▶ [WHAT YOU HAVE TO DO]
Continue the tutorial on building a Turing Machine in Turtle Art below, starting right after its last sentence.

▶ [EXTRACT]
--- --- ---
Activities/Turtle Art/Tutorials/Turtle Art Turing Machine
One can do a surprising amount of Computer Science in Turtle Art. This is an example of a universal computer designed by Alan Turing in order to investigate problems in computability. As far as we know (Church's Thesis), any function that can be computed by an effective algorithm can be computed by a Turing Machine. A multitude of other systems has been proposed, and all are equivalent to the Turing Machine and to each other. However, there are questions that we would like to ask that neither a Turing Machine nor any of those other systems can answer.
Before we get to those undecidable questions, however, how is a Turing Machine constructed, and what is this Turing Machine going to do?
Plan
This Turing Machine will be the simplest kind of adding machine. It will start with two blocks of cells with a separator in between. The number of cells in each block is our input. The output will be a single block containing as many cells as the sum of the two input numbers. It will do this by replacing the separator with the color of the number blocks, and erasing one number cell at the end of the second block.
The Structure of a Turing Machine
A Turing Machine is not designed for efficiency, like microprocessors. It is designed to be easy to reason about, and so is about as simple as Turing could make it.
--- --- ---
▶ [Records from a dataset]
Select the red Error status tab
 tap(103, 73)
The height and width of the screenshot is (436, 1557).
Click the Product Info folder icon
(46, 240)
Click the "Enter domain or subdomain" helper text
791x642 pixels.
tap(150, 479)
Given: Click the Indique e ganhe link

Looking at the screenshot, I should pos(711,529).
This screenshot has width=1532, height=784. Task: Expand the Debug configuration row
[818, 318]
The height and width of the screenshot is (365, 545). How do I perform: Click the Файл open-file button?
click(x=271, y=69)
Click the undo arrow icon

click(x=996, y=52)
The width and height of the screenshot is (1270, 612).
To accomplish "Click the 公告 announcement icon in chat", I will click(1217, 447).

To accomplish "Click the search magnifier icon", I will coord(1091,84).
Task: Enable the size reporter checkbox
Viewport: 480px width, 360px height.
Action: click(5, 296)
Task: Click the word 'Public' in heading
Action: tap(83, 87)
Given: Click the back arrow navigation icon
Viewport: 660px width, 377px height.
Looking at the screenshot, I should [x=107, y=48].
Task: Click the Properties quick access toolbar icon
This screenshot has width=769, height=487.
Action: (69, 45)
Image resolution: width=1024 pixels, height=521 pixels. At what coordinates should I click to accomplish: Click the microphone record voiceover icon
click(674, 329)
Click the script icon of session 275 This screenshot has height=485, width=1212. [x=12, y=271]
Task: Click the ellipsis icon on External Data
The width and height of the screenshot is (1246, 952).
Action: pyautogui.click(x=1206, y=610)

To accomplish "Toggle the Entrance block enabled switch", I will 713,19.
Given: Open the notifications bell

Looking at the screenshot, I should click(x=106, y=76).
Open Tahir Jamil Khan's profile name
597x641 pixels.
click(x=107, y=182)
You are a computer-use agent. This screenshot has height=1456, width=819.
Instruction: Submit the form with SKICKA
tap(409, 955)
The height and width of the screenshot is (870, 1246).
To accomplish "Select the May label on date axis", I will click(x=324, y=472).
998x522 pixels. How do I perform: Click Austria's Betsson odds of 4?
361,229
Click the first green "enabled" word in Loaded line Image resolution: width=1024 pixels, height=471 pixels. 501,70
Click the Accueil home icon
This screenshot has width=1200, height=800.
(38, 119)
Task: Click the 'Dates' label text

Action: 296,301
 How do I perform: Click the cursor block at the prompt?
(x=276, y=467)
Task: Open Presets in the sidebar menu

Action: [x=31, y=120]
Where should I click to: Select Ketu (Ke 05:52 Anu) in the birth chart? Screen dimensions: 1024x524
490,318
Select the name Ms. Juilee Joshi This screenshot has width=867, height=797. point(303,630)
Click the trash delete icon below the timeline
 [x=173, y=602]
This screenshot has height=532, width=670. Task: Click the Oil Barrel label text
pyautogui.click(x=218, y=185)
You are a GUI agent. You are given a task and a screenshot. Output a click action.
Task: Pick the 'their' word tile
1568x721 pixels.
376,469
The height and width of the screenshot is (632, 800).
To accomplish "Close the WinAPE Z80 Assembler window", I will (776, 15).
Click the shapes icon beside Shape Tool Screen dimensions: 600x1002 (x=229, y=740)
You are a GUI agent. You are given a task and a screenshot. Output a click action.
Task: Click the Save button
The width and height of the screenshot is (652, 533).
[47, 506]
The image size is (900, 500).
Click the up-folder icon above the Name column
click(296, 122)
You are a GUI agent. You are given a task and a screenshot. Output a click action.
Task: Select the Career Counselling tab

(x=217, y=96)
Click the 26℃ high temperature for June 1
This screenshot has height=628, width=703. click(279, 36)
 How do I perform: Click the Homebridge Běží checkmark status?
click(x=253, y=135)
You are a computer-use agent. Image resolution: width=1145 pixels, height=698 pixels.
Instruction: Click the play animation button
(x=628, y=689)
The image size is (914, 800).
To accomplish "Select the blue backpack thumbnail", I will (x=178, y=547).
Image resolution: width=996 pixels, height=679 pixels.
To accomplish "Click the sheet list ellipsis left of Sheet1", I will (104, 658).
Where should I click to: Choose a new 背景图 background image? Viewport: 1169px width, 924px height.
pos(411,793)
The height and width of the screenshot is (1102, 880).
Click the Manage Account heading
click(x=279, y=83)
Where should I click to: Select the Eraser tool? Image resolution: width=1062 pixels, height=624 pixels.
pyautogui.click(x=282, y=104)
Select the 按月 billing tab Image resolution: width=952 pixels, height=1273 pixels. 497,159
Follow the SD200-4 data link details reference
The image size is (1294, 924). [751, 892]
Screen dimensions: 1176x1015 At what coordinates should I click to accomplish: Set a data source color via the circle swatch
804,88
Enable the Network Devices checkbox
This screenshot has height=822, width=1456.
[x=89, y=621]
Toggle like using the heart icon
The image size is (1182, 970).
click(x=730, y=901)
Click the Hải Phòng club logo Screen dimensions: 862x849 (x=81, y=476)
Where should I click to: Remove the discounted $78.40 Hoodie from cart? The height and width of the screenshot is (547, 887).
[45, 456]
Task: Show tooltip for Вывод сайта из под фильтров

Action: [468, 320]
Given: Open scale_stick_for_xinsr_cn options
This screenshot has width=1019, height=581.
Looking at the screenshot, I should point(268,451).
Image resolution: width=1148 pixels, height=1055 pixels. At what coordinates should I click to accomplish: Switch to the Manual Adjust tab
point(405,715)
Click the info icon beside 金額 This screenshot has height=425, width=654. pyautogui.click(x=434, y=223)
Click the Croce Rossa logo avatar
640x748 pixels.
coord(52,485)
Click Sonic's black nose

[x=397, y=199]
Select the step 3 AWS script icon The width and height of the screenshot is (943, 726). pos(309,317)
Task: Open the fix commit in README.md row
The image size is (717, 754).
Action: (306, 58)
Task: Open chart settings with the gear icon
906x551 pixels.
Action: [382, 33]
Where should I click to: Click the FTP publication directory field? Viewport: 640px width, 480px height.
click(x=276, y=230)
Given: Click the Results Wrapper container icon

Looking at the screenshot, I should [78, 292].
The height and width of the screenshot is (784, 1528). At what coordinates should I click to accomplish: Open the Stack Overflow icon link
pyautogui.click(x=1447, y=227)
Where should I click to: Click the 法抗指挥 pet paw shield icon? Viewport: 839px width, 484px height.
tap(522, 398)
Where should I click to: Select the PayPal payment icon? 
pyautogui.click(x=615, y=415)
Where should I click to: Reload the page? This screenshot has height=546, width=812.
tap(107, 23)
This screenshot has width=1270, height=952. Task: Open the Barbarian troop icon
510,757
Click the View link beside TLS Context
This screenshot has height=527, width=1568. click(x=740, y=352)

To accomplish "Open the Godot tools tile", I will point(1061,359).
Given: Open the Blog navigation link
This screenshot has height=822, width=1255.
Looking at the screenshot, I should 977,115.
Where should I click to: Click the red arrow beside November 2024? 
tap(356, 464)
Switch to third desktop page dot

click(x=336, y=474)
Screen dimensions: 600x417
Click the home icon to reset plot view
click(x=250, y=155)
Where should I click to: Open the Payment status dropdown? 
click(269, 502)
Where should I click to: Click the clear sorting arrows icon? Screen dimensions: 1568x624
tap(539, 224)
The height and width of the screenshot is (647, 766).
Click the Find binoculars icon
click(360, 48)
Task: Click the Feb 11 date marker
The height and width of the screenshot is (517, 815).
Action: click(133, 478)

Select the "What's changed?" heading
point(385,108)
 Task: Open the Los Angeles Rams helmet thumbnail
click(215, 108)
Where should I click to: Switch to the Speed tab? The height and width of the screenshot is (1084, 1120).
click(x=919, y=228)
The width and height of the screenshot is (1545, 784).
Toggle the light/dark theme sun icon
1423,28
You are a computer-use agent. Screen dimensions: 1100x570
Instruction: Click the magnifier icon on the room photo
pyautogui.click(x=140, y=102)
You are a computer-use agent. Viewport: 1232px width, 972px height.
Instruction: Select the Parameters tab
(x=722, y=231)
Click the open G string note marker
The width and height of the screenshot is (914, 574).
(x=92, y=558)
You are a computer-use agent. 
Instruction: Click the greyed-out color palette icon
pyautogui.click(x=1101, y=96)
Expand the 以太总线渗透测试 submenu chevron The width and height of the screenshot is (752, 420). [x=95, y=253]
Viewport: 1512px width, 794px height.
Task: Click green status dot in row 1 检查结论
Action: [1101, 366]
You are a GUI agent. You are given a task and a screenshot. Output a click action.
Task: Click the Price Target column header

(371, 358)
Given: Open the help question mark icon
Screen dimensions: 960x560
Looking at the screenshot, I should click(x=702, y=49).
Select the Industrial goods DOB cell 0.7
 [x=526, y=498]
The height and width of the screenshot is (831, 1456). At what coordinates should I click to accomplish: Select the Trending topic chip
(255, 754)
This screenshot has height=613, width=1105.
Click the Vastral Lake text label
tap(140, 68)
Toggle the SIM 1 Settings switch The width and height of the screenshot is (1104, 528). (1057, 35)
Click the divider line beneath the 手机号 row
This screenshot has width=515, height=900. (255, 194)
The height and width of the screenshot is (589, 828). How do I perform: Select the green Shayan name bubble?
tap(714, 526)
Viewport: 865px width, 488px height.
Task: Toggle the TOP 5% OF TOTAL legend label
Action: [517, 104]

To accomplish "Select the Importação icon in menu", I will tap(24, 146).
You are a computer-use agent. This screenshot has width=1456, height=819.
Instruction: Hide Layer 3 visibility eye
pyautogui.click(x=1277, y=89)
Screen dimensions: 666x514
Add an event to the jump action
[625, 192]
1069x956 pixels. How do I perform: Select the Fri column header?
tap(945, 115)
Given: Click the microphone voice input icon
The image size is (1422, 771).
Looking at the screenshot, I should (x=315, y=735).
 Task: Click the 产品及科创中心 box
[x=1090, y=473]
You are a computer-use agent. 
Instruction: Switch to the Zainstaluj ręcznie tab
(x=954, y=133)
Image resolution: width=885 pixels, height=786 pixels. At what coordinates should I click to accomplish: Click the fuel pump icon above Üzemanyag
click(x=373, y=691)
--- --- ---
▶ [WRITTEN RESPONSE]
The essential elements of a Turing machine are
- a tape consisting of cells containing symbols; here, a line of colored dots
- a program table, consisting of three columns and some number of rows of instructions; here, a rectangle of colored dots
- a read-write head that follows instructions in the program table; here, the turtle with certain Actions
The machine can be in any of a finite number of states, represented here by color values. The rows of the program table correspond to combinations of the current state with the current symbol read from the current cell on the tape. For a three-state machine with two symbols, such as the adding machine we will see below, the order of the program table is
| Write | Move | New State |
|---|---|---|
| 1 | 1 | 1 |
| 1 | 2 | 2 |
| 2 | 1 | 3 |
| 2 | 2 | 4 |
| 3 | 1 | 5 |
| 3 | 2 | 6 |
In operation, the starting point is a given tape with a finite sequence of symbols prewritten on it, a given program, and the Turing Machine head over the leftmost symbol on the tape in state 1. At each step, the head reads the symbol in the current cell, then follows the instructions in the row corresponding to that symbol and the current state. There are three parts to the instruction:
- A symbol to write in the current cell
- An instruction to move one cell left or right
- The state for the next step
The actual program table in numerical symbols is
| Write | Move | State | Interpretation |
|---|---|---|---|
| 0 | 1 | 2 | If cell = 0 Write 0. Go right. State 2 End of first number |
| 1 | 1 | 1 | If cell = 1 Write 1. Go right. State 1. Continue to end of number |
| 0 | 0 | 3 | If 0 Write 0. Go left. State 3 End of second number |
| 1 | 1 | 2 | If 1 Write 1. Go right. State 2 |
| 0 | 1 | 4 | If 0 Write 0. Go right. State 4. halt |
| 0 | 1 | 4 | If 1 Write 0. Go left. State 4 |
Where
- Symbols 0 and 1 are represented as Red and Blue
- Move 0 is Left and 1 is Right
- States are really numbers
Turing's Research
Among others things, Turing
- designed a Universal Turing Machine, where the program of a regular Turing Machine would appear in a block on the tape, and the head would operate on the tape before and after it as if the two segments were connected together.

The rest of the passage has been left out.